En parallèle, Lina Lazaar dirigeait Ibraaz avec Anthony Downey et Coline Milliard. Active de 2011 à 2017, c’était l’une des rares plateformes dédiées à l’art et à la culture au Moyen-Orient. En 2013, une édition de la Jeddah Art Week voit le jour en Tunisie, adaptant les initiales JAW en Jaou. Celle-ci est, depuis, devenue une exposition biennale qui se déploie à travers toute la ville, ouvrant un espace pour le développement de pratiques et de discours artistiques contemporains, et portée par une volonté de repousser les limites. En raison du manque de financement et d’infrastructures publiques dédiés à l’art et à la culture, la KLF a, au fil du temps, développé son activité et occupe aujourd’hui une place majeure sur la scène tunisienne, offrant de nouvelles opportunités de développement, d’expression et d’échanges artistiques. En 2019, la Fondation a créé la station d’art B7L9, un lieu artistique expérimental situé à La Marsa – quartier rural et défavorisé de Tunis –, où est mené toute l’année un programme transdisciplinaire à l’accès gratuit.

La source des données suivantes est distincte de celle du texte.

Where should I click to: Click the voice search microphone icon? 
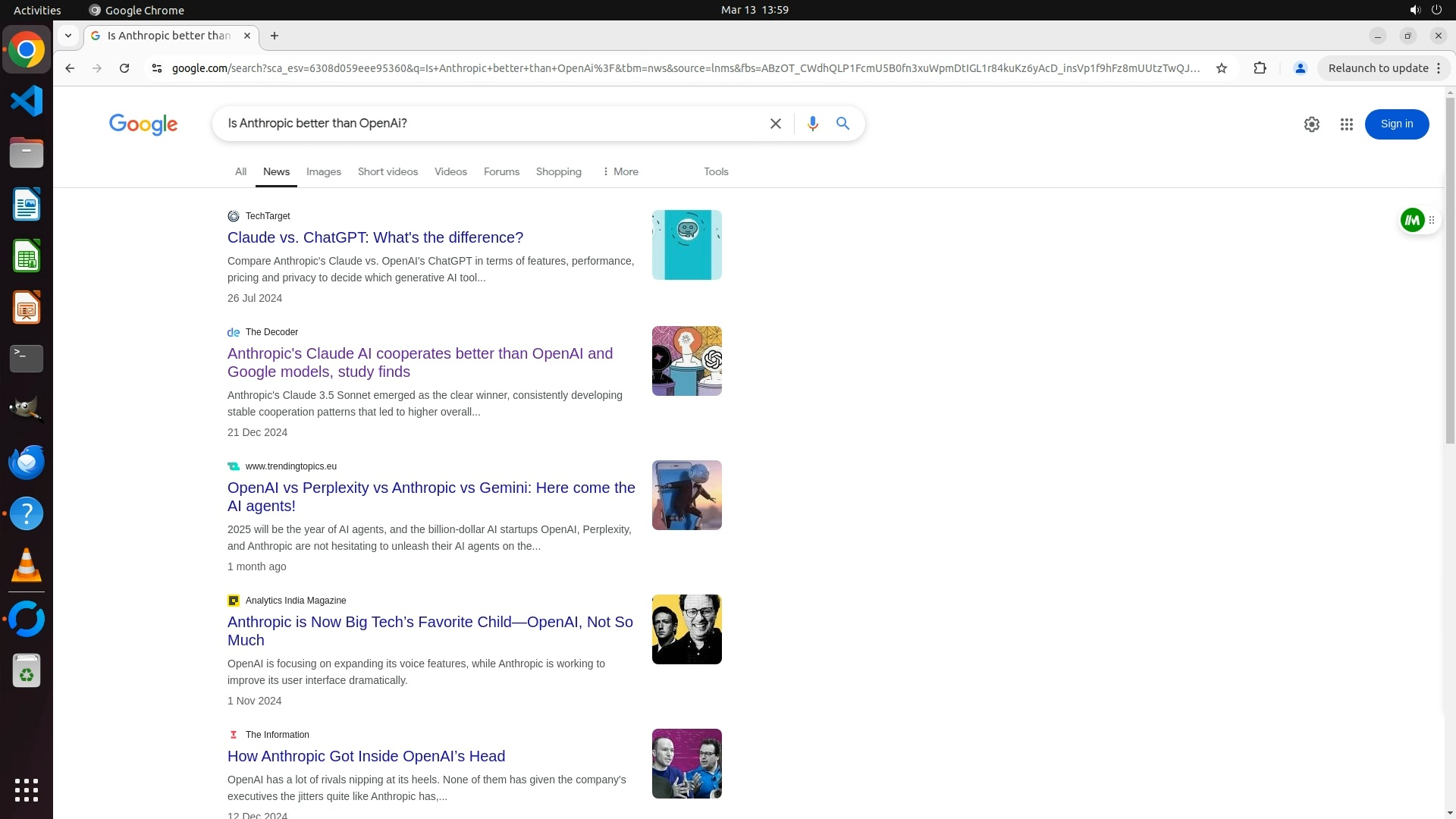(812, 124)
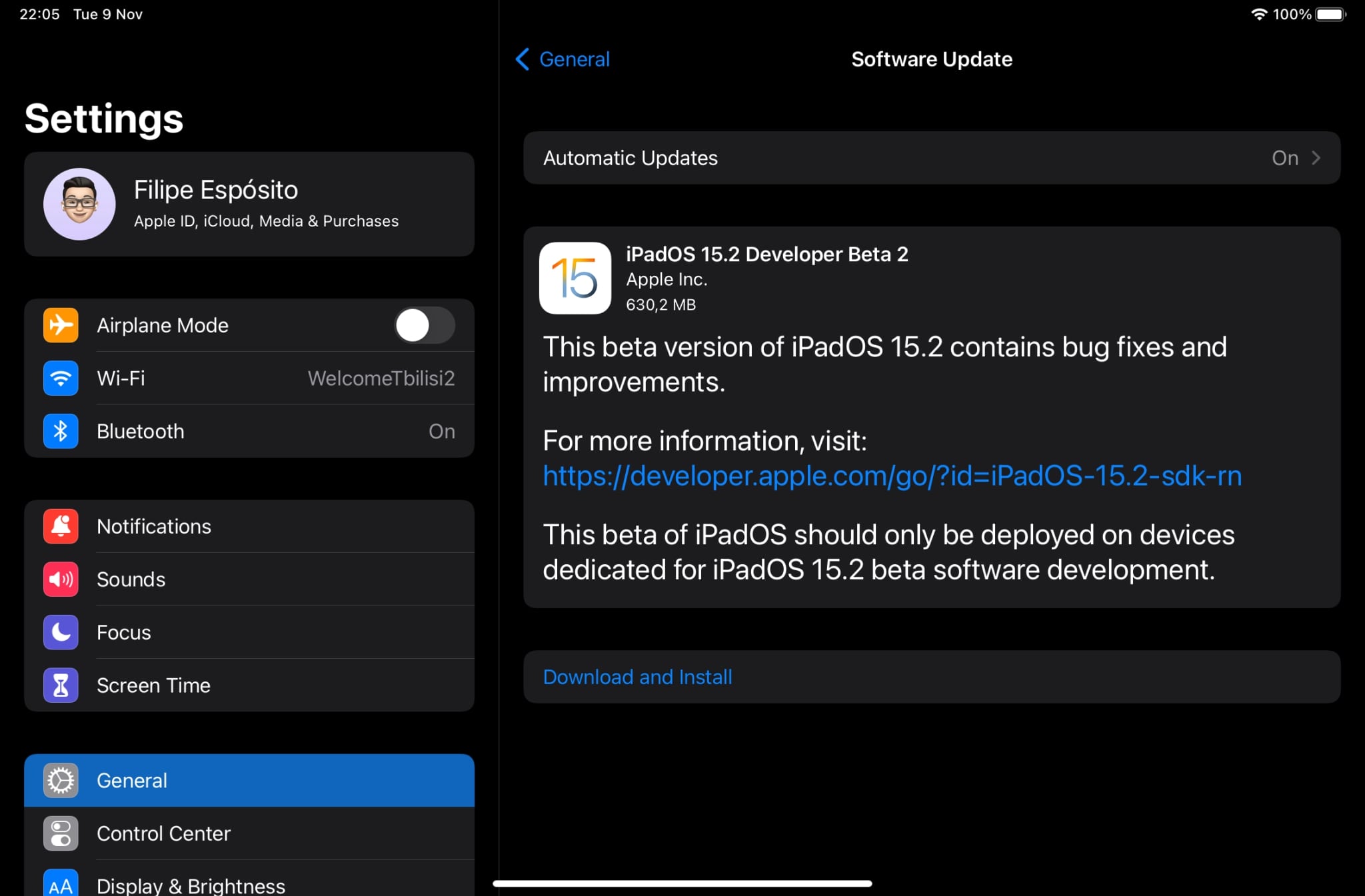Open Apple ID profile for Filipe Espósito
This screenshot has width=1365, height=896.
pos(249,204)
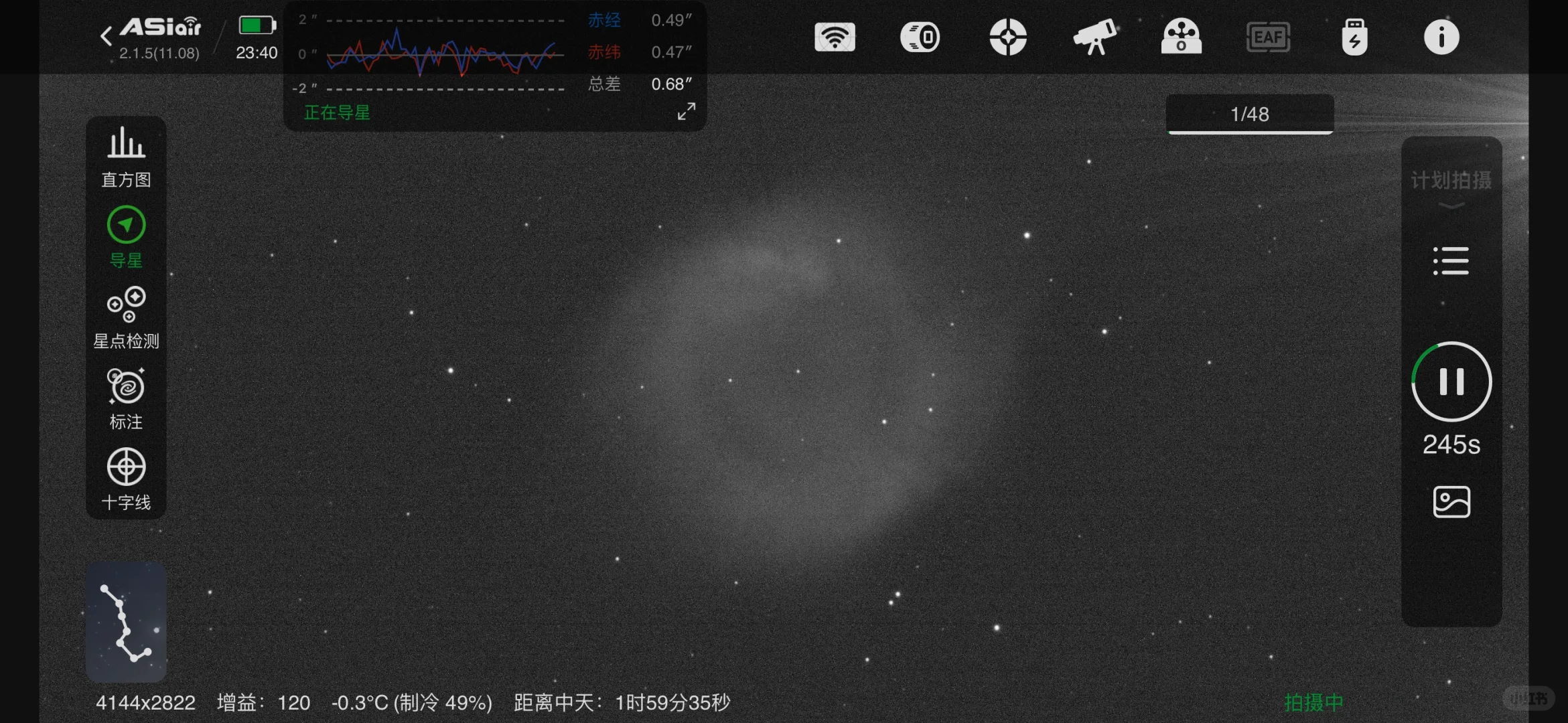Open the image gallery icon
The width and height of the screenshot is (1568, 723).
[x=1451, y=502]
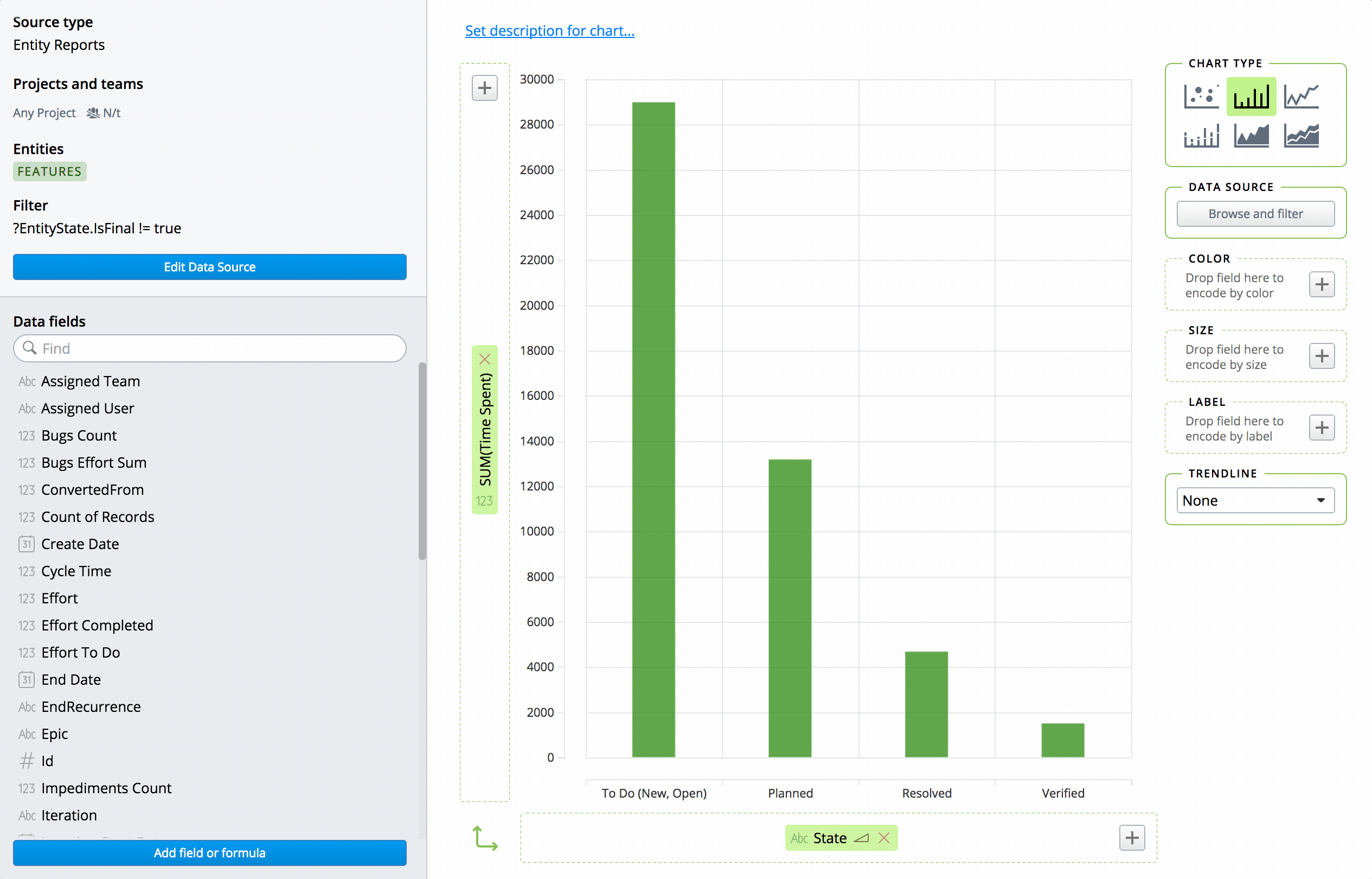Select the area chart type
1372x879 pixels.
tap(1251, 136)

Lina Lazaar n’a pas uniquement abordé des questions polémiques à Djeddah : elle a tenu cette ligne en Tunisie, son pays d’origine. « L’art joue un rôle important dans le monde arabe », souligne-t-elle. « L’urgence est plus importante ici qu’ailleurs. » Plus récemment, la KLF a ainsi produit Flagranti, une pièce écrite par la dramaturge et metteure en scène Essia Jaïbi, qui remet en question la stigmatisation sociale entourant le genre et la fluidité sexuelle. Ce projet est une première, les questions LGBTQI+ n’ayant pas, jusqu’à présent, été abordées dans le théâtre tunisien – un témoignage supplémentaire de l’engagement durable de la KLF en faveur de l’expression créative.
Melissa Gronlund est une auteure basée à Londres.